[Entries for locating described items]
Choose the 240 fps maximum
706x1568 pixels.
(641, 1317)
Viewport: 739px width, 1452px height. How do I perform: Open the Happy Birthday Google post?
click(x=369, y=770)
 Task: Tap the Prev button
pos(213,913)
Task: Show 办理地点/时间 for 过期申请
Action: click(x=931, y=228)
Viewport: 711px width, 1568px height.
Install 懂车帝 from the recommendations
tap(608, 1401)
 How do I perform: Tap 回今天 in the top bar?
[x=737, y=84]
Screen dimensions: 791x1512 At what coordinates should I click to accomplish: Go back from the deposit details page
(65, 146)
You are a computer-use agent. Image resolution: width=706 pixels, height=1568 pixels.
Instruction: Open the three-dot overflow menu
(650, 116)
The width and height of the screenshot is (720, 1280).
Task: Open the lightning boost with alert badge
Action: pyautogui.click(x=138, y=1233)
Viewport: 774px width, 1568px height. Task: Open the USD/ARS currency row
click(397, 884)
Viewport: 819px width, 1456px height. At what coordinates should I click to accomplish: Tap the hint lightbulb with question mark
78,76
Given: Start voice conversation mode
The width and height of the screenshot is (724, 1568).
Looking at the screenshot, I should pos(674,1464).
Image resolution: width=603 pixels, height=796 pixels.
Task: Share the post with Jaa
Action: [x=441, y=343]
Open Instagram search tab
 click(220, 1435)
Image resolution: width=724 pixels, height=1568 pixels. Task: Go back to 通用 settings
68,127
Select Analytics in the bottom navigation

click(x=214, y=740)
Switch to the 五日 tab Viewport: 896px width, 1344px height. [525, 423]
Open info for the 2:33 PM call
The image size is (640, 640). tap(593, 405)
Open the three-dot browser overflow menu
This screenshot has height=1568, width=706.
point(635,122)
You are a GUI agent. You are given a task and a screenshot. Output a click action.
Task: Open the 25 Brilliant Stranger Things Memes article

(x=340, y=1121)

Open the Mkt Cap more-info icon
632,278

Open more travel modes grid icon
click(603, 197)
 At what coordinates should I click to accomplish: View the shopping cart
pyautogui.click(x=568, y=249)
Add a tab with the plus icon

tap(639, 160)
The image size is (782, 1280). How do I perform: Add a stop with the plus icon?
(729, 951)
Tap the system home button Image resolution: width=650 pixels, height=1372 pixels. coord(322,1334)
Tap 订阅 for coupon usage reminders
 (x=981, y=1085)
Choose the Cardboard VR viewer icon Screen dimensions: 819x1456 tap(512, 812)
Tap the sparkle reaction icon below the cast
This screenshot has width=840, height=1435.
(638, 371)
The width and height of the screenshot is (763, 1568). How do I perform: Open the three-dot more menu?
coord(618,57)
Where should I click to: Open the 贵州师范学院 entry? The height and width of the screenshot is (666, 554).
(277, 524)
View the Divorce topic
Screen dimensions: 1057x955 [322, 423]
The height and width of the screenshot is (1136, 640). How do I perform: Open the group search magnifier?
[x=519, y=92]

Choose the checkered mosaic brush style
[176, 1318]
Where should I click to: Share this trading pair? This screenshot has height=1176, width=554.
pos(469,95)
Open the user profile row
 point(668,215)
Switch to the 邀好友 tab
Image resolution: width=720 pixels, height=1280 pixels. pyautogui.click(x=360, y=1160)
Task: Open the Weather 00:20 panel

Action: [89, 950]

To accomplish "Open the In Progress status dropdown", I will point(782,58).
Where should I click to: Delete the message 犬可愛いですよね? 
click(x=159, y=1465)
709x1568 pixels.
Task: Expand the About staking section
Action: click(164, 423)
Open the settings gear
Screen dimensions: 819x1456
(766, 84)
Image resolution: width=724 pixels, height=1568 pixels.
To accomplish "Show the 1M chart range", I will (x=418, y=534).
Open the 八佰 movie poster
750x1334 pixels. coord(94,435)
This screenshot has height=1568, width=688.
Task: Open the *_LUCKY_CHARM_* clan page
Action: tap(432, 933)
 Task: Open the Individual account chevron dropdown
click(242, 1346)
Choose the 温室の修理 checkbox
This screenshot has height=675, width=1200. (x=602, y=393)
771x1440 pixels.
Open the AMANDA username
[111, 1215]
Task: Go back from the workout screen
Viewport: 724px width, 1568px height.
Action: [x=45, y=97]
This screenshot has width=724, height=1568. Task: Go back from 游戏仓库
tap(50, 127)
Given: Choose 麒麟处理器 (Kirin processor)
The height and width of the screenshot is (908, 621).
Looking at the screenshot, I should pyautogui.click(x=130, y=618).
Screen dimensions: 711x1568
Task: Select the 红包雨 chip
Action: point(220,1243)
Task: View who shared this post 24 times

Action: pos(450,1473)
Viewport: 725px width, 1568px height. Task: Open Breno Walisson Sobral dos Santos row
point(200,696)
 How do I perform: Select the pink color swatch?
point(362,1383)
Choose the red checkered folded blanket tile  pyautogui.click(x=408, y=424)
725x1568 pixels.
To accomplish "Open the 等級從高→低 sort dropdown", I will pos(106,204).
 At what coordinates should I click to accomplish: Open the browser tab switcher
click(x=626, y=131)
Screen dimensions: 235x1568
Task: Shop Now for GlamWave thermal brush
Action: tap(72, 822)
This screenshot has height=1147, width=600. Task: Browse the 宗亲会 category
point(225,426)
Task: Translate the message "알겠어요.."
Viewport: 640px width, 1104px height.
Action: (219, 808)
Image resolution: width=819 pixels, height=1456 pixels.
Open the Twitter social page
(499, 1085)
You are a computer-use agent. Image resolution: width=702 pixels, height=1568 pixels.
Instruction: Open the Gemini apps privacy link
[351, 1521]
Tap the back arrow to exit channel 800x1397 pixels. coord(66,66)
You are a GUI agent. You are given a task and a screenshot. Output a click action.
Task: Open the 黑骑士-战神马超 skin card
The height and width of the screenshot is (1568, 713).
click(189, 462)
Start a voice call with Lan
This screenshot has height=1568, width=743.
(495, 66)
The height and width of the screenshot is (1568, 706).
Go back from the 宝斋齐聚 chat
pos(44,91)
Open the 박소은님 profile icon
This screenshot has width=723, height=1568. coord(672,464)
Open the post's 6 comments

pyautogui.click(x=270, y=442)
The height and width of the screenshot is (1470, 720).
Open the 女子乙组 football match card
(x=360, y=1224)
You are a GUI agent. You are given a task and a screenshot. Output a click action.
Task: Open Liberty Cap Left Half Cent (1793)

### GOAL
Output the lines of the entries above as a Markdown table with the columns "Row" and "Line", from the line containing "Open the 박소은님 profile icon" through the end of the entries, leaving out blank lines.

### EXERCISE ANSWER
| Row | Line |
|---|---|
| 1 | Open the 박소은님 profile icon |
| 2 | This screenshot has width=723, height=1568. coord(672,464) |
| 3 | Open the post's 6 comments |
| 4 | pyautogui.click(x=270, y=442) |
| 5 | The height and width of the screenshot is (1470, 720). |
| 6 | Open the 女子乙组 football match card |
| 7 | (x=360, y=1224) |
| 8 | You are a GUI agent. You are given a task and a screenshot. Output a click action. |
| 9 | Task: Open Liberty Cap Left Half Cent (1793) |